6 Largs Viking Festival
Largs, from Saturday
Two weekends of events commemorating the 1263 Battle of Largs get underway in the Ayrshire town on Saturday. As well as an authentic 13th century Viking Village, attractions include re-enactment groups, a funfair, and three different markets - with a programme of fringe events including Sunday's Viking Day at nearby Kelburn. The festival culminates with next Saturday's Party at the Peel, featuring a re-enactment of the battle, the burning of a longship, and a huge fireworks display. Most events are free, with entry to the Viking Village £2-£5. www.largsvikingfestival.com
7 The East End Social's Last Big Weekend
Richmond Park, Glasgow, Saturday and Sunday
Part of the Glasgow 2014 cultural programme, the East End Social project has over the summer brought a series of live gigs to a part of the city not generally associated with the hosting of cultural events. They sign off with this mini-festival featuring a day of bands headlined by post-rock heroes Mogwai on Saturday, and a dance-floor friendly line-up of DJ sets with the likes of Hudson Mohawke, Jeff Mills, and James Murphy on Sunday. Tickets are £38.50-£70.
8 Country Fair
National Museum of Rural Life, East Kilbride, Sunday
Get up close with range of animals including alpacas, ferrets, cattle, sheep and pigs at this annual harvest-time celebration at the National Museum's working heritage farm. As well as sheepdog trials and demonstrations of farriery, there's the chance to try a variety of activities including traditional crafts, stock judging, and wild food foraging. New attractions include a parade of vintage tractors, and a dog and duck show. Tickets are £7-£8 or £4.50 for kids over five.
9 Scottish Borders Walking Festival
Jedburgh and Denholm, from Sunday
Explore ancient Roman roads, traditional drover tracks, and the rugged countryside of the Cheviot foothills with the start of Scotland's longest established walking festival. Included in a week-long programme of guided walks is everything from short, relaxed family friendly rambles, to more strenuous treks of more than 13 miles. With around four options to choose from each day of the festival, walks are priced from £4-£8, while a series of tie-in social events include Saturday's free welcome night at Mary Queen of Scots Gardens in Jedburgh.
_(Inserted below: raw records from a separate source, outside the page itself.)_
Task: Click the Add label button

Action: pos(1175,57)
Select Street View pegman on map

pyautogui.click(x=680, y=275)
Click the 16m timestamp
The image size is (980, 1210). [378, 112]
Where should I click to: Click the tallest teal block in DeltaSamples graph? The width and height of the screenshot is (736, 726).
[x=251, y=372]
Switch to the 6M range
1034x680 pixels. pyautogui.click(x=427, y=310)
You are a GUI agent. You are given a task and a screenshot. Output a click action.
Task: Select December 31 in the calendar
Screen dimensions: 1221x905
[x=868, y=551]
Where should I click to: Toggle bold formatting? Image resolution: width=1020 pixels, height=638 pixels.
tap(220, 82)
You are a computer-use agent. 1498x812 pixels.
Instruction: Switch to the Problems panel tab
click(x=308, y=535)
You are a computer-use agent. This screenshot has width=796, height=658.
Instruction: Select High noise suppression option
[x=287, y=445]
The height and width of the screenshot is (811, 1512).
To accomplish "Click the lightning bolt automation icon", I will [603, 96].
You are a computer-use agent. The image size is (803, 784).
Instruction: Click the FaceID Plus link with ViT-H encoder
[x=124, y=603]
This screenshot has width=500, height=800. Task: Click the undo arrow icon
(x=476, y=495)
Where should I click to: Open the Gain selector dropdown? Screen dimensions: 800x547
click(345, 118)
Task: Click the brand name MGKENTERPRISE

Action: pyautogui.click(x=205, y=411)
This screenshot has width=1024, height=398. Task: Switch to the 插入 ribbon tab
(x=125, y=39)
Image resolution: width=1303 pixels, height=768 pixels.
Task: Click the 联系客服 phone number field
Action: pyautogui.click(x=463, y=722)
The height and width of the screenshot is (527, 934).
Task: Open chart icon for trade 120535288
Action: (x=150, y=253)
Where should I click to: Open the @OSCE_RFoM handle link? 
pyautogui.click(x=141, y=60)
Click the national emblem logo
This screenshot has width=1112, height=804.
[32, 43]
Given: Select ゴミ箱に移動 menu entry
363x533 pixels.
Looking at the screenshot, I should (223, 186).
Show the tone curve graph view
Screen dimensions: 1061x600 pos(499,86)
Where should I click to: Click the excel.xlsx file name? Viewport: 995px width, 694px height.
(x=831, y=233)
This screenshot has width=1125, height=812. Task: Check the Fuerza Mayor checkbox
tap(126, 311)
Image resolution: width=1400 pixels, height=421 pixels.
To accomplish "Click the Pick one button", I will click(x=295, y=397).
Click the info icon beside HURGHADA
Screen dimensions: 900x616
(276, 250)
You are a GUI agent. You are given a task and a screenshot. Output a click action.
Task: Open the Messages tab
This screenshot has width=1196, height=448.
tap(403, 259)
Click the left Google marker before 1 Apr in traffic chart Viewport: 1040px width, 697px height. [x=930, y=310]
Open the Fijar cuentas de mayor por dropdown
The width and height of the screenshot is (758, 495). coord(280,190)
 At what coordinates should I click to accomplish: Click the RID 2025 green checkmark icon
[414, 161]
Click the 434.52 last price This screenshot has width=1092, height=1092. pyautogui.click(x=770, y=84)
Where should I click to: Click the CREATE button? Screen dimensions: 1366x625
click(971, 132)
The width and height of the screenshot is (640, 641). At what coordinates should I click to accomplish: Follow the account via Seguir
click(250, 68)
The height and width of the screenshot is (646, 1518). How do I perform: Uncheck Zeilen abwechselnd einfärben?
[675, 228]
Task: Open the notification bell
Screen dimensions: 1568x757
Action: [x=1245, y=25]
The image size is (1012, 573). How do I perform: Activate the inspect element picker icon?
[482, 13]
10 Virgin Money Fireworks Concert
Princes Street Gardens, Edinburgh, Sunday
The concert providing the climax to the Edinburgh International Festival takes place at the Ross Band Stand in Princes Street Gardens. Tickets are sold out, but you can get a pass for the Gardens for £12.50. As well as around Princess Street itself, crowds will be gathering at the family viewing zone in Inverleith Park, which has big screen coverage. Weather permitting, you'll also get a decent view of the fireworks at vantage points across the city.
Electric Fields Festival
Drumlanrig Castle, Thornhill, Dumfries, Saturday
This one-day festival brings the cream of emerging Scottish music talent to the Galloway countryside. The bill includes Fatherson, The LaFontaines, Stanley Odd, Vigo Thieves, and Commonwealth games closing ceremony stars Prides. Tickets are £25.